Supplied records ▸
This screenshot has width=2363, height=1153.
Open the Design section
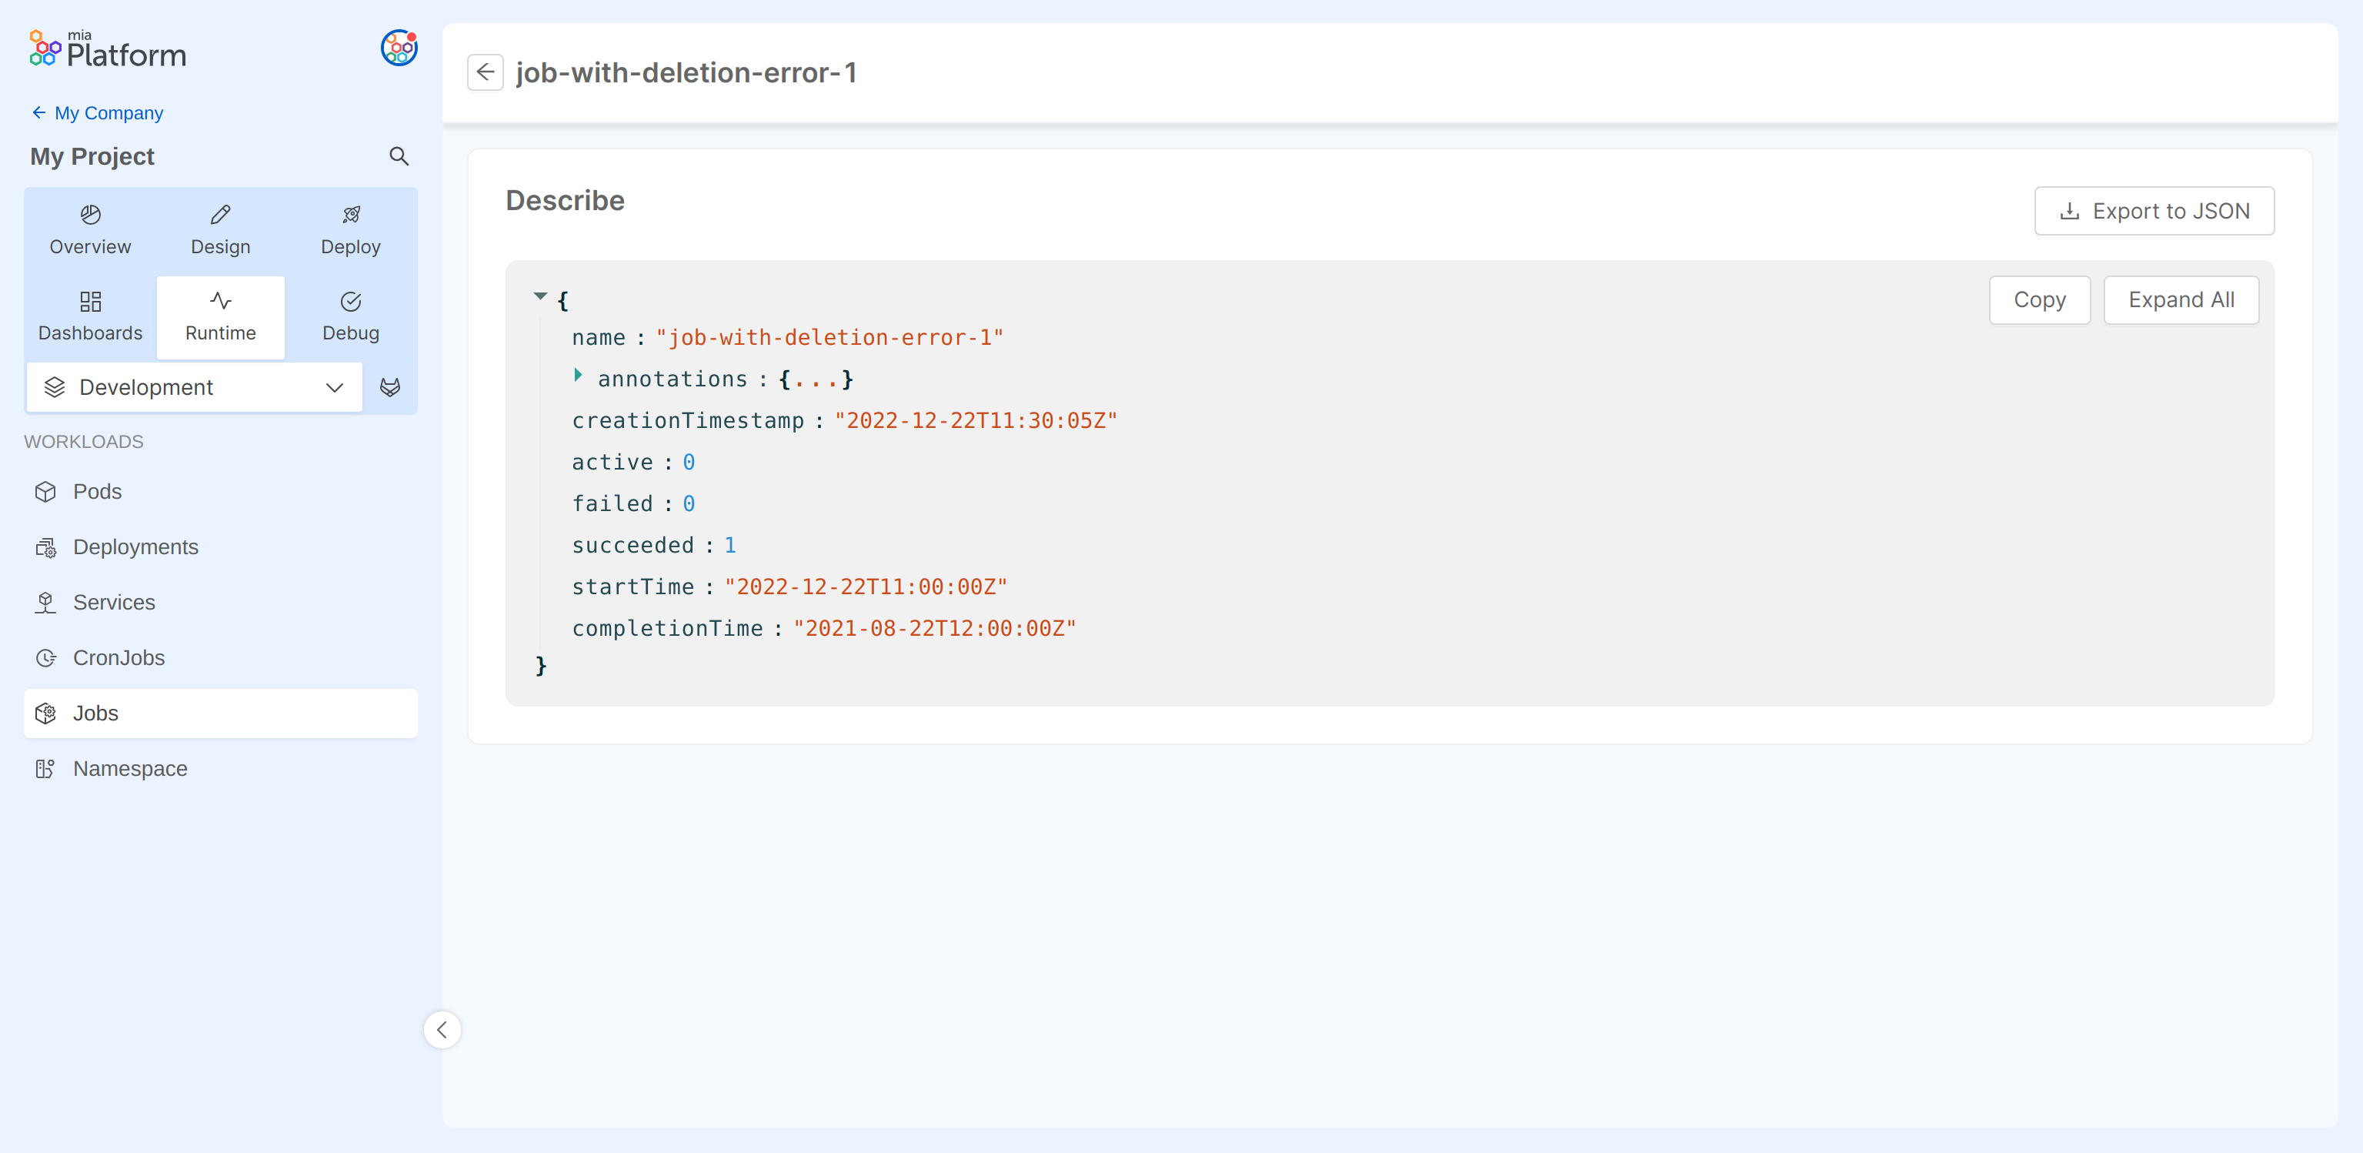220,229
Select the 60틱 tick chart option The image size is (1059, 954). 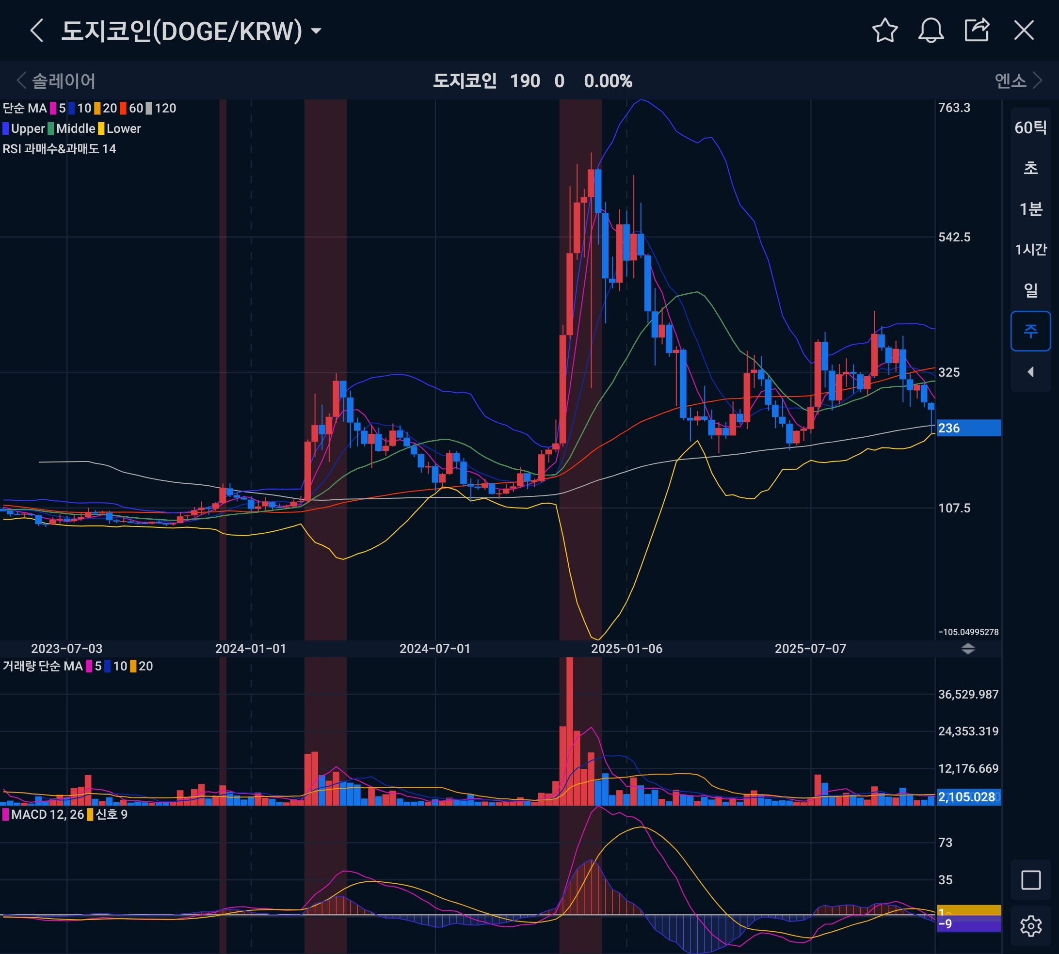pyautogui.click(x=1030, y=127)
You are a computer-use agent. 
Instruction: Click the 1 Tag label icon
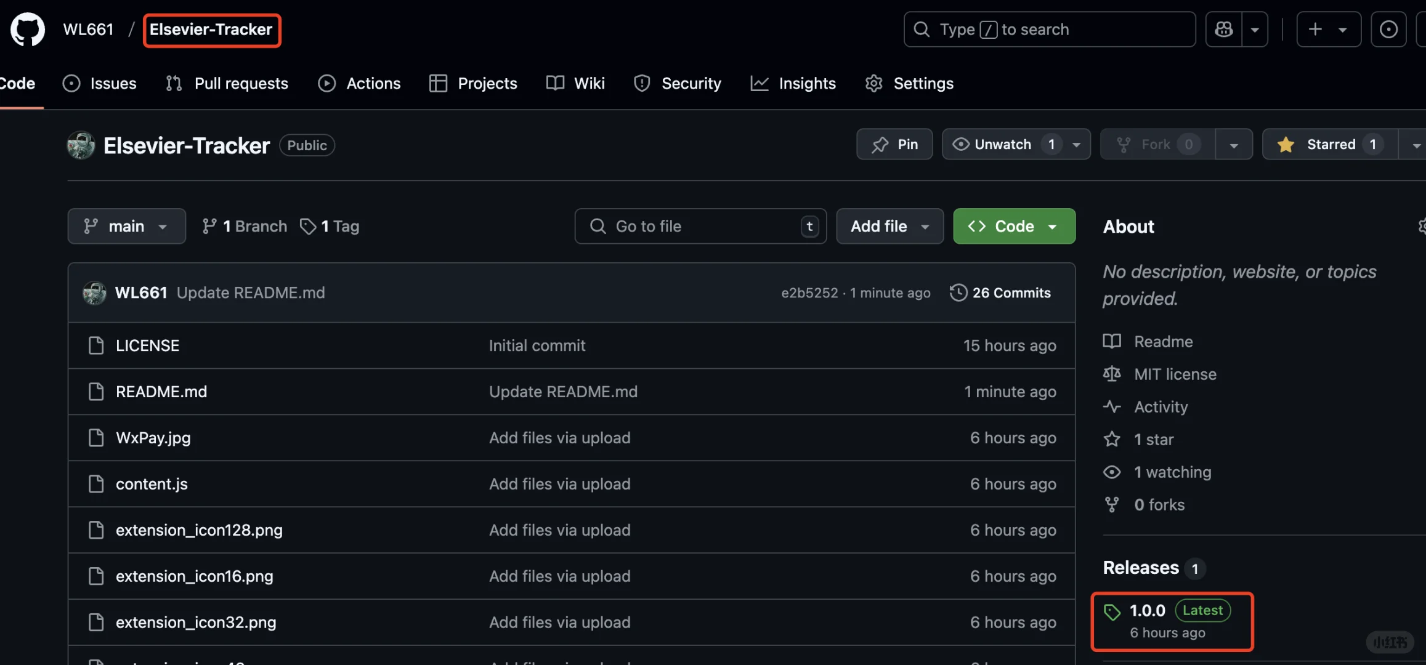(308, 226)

What the exercise asks ▸
Leaving out every picture, copy exactly the lines from the one that contains "You are a computer-use agent." through the end of the entries above.

Output of the task ▸
You are a computer-use agent. 
Instruction: Click the 1 Tag label icon
(308, 226)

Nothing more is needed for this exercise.